=== Begin Enclosure ===

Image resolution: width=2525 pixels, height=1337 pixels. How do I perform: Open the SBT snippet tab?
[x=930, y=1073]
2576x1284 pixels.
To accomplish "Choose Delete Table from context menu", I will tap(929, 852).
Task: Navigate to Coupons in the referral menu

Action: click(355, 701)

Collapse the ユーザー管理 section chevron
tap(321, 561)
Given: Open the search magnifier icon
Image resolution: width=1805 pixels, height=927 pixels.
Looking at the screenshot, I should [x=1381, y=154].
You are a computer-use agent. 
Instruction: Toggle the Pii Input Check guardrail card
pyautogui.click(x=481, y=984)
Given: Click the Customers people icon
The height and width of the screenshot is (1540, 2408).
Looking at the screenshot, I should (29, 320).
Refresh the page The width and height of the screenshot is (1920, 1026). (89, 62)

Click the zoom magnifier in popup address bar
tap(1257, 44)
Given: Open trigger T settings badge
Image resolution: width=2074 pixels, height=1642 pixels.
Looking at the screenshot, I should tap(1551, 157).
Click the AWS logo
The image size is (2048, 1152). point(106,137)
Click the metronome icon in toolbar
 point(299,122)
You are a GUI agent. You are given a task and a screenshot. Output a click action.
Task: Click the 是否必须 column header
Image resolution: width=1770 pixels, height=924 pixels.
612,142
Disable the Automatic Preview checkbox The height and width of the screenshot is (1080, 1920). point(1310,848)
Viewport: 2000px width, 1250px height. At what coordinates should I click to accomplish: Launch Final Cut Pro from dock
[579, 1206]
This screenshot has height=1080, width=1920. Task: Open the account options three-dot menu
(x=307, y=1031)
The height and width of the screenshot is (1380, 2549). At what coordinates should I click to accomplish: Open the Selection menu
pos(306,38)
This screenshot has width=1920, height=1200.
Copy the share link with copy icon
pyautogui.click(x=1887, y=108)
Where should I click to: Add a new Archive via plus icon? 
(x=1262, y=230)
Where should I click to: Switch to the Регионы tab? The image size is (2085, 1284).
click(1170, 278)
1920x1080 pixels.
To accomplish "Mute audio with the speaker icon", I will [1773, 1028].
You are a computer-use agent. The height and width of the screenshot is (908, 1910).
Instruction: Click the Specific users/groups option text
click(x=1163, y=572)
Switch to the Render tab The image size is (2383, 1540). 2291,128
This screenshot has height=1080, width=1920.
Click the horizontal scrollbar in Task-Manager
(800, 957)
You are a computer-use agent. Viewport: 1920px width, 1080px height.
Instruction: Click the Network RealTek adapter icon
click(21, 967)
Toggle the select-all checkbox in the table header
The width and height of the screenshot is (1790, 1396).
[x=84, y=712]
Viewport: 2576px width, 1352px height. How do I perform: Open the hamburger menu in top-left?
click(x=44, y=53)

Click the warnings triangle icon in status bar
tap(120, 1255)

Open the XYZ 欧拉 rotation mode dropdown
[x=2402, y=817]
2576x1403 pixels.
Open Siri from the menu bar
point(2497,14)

=== End Enclosure ===

▸ Action item:
For the data above, give the number of lines in which the word "will" appears, and nothing more.

▸ Final answer:
2